Cilong yang melangkah turun dari kereta, kemudian berdiri dan diam saja. Jantungnya berdegup kencang. Ia menunggu kereta yang baru saja ia naiki berjalan meninggalkan stasiun. Pandangannya tertuju ke arah kios-kios tempat dia dan banyak orang membuka usaha.  

Setelah kereta berlalu, ia melihat danau reruntuhan. Kios-kios yang ada di situ telah berubah menjadi reruntuhan. Ia melihat banyak barang dagangan yang diikat dan dikumpulkan di sudut dekat reruntuhan. Cilong berlari ke arah reruntuhan kios-kios dan membaca tanda-tanda yang terpampang di sana.

“Dirut Tidak Manusiawi! Suarakan hak rakyat kecil-BEM Universitas!”
“Mohon Maaf, Tempat ini sedang ditata ulang, kami melakukan penggusuran atas instruksi Dirut nomor… HUMAS PT Kereta Anti Kesetrum”
“Penjahat! Kami sudah bayar Sewa-Perkumpulan Pedagang Stasiun.”
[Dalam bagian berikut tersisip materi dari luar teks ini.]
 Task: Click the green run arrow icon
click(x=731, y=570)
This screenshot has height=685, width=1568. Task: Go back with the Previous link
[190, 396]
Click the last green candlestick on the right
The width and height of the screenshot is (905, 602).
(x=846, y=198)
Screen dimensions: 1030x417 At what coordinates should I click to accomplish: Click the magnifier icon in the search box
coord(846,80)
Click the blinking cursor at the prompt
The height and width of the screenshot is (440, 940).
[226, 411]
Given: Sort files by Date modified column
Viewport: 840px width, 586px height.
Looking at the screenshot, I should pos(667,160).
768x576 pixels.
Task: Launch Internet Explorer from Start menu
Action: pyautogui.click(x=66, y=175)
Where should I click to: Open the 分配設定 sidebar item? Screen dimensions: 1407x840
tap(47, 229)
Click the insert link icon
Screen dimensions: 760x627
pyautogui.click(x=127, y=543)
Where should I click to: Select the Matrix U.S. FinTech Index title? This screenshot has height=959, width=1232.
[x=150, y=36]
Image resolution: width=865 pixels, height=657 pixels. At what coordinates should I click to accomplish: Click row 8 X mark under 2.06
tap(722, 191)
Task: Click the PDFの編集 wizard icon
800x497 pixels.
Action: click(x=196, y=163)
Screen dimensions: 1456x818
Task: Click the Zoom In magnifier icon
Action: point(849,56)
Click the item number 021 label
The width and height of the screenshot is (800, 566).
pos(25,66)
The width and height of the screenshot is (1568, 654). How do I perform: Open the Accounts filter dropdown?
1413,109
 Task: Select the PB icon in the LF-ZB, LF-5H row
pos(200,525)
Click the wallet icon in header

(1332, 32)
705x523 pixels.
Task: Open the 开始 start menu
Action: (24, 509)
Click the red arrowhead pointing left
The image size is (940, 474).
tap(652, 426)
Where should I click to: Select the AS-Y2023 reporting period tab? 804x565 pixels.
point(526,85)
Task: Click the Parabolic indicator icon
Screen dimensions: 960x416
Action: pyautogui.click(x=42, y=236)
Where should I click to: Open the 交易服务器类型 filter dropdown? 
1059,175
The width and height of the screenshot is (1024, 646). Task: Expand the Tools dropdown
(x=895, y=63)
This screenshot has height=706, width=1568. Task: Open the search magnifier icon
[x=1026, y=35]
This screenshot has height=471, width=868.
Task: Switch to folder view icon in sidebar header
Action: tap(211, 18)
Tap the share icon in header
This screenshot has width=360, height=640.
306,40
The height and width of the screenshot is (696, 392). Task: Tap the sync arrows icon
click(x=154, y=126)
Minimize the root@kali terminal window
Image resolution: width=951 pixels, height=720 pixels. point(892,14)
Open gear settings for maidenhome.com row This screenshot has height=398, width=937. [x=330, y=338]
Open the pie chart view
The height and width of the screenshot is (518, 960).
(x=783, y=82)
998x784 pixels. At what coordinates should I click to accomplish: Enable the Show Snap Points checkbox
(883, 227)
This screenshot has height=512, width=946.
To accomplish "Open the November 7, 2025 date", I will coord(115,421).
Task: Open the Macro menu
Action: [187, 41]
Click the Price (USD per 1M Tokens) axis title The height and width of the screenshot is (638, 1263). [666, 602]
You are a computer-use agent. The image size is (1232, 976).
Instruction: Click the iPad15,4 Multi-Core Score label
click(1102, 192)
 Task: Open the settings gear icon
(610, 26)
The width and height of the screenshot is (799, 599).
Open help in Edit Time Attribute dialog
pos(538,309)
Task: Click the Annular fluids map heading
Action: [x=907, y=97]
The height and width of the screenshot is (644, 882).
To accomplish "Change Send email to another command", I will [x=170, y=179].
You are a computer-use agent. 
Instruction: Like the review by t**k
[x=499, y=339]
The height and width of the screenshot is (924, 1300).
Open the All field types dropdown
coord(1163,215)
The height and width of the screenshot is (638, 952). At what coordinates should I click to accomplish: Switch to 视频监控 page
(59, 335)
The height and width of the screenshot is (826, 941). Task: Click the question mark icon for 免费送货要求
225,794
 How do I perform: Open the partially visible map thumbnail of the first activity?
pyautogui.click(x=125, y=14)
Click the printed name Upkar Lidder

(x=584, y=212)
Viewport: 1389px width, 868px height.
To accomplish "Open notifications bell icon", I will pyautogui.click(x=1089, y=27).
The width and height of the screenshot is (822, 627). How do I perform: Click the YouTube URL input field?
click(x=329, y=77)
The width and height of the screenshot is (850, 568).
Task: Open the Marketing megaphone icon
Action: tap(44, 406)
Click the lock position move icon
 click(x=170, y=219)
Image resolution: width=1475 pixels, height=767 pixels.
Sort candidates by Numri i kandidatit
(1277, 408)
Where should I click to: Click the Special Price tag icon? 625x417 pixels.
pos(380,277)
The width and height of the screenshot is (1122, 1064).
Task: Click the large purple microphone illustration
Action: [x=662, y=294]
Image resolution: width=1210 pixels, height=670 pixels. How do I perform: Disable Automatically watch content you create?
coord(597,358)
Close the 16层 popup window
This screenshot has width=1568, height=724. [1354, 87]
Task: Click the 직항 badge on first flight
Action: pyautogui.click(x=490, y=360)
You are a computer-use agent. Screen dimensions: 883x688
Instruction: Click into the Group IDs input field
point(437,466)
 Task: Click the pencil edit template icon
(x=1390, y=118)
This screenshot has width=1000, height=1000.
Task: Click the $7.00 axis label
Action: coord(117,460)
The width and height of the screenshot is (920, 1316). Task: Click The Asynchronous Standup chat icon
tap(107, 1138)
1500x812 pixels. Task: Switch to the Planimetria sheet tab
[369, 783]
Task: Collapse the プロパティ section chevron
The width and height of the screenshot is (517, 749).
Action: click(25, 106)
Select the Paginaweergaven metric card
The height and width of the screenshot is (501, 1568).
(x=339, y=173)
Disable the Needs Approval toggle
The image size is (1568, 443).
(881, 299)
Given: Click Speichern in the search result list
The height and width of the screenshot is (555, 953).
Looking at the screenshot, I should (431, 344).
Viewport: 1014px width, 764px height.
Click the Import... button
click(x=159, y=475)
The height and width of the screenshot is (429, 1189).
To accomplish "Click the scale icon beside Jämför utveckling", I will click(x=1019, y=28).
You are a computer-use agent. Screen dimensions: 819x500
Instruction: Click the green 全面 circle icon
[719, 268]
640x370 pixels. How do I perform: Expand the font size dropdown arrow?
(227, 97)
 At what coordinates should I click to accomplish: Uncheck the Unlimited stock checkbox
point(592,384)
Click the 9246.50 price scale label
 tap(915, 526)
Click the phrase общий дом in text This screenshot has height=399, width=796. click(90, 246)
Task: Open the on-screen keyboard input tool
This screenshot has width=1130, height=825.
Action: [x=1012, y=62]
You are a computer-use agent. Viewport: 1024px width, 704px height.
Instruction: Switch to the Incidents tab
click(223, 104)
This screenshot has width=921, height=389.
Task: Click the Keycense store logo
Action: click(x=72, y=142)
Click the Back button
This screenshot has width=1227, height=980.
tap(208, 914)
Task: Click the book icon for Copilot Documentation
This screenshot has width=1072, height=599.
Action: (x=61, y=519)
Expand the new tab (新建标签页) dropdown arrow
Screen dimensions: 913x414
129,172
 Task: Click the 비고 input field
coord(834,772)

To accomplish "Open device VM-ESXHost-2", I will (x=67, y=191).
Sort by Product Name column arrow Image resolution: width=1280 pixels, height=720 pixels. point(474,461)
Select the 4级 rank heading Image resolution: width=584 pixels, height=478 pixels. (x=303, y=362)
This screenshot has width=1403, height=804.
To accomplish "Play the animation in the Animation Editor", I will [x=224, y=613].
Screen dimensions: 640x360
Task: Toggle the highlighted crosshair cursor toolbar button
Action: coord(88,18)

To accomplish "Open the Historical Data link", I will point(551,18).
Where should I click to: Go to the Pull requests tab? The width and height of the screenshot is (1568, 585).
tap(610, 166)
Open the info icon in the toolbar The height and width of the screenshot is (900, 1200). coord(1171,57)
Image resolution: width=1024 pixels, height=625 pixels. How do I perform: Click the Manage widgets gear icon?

Cilong hanya tersenyum kecut melihat itu semua. Cilong menghampiri pos pengumpulan barang dagangan dan bermaksud mencari barang dagangannya.
“Maaf pak, barang dagangan yang buku-buku itu sudah disita karena dianggap tidak memiliki izin usaha menjual buku dan sumber informasi.”
“Oh begitu ya, tambah-tambah wewenang begitu kok …, hosh… yasudah…”
Cilong membuka HP dan mengetik teks pesan…
“Untk Mas Faisal, Bk Naskah Drama Waiting For Godot S. Beckett sdh ada di sy. Ambil sj di jln Jahe, rmh kontrak sy, ini gratis, ambil sj klau yakin!”


Cimanggis, 22 Juni 2013
A-N-M
Catatan :
Art is Theft – Pablo Picasso
Kauripan Manungsa Sajatine mung Telung Dina – R. Ng. Ranggawarsita.
Tidak Ada yang Baru di Bawah Matahari – T.S. Elliot
Ini Gratis, Ambil Saja Kalau Yakin … Tuhan Punya Banyak Tabungan – St. Agustinus
Manusia itu akan mejawab dengan jawaban yang sama, Begini-Begini Saja, Begitu-Begitu Saja… Tidak Kurang dan Tidak Lebih – Sherman Alexie.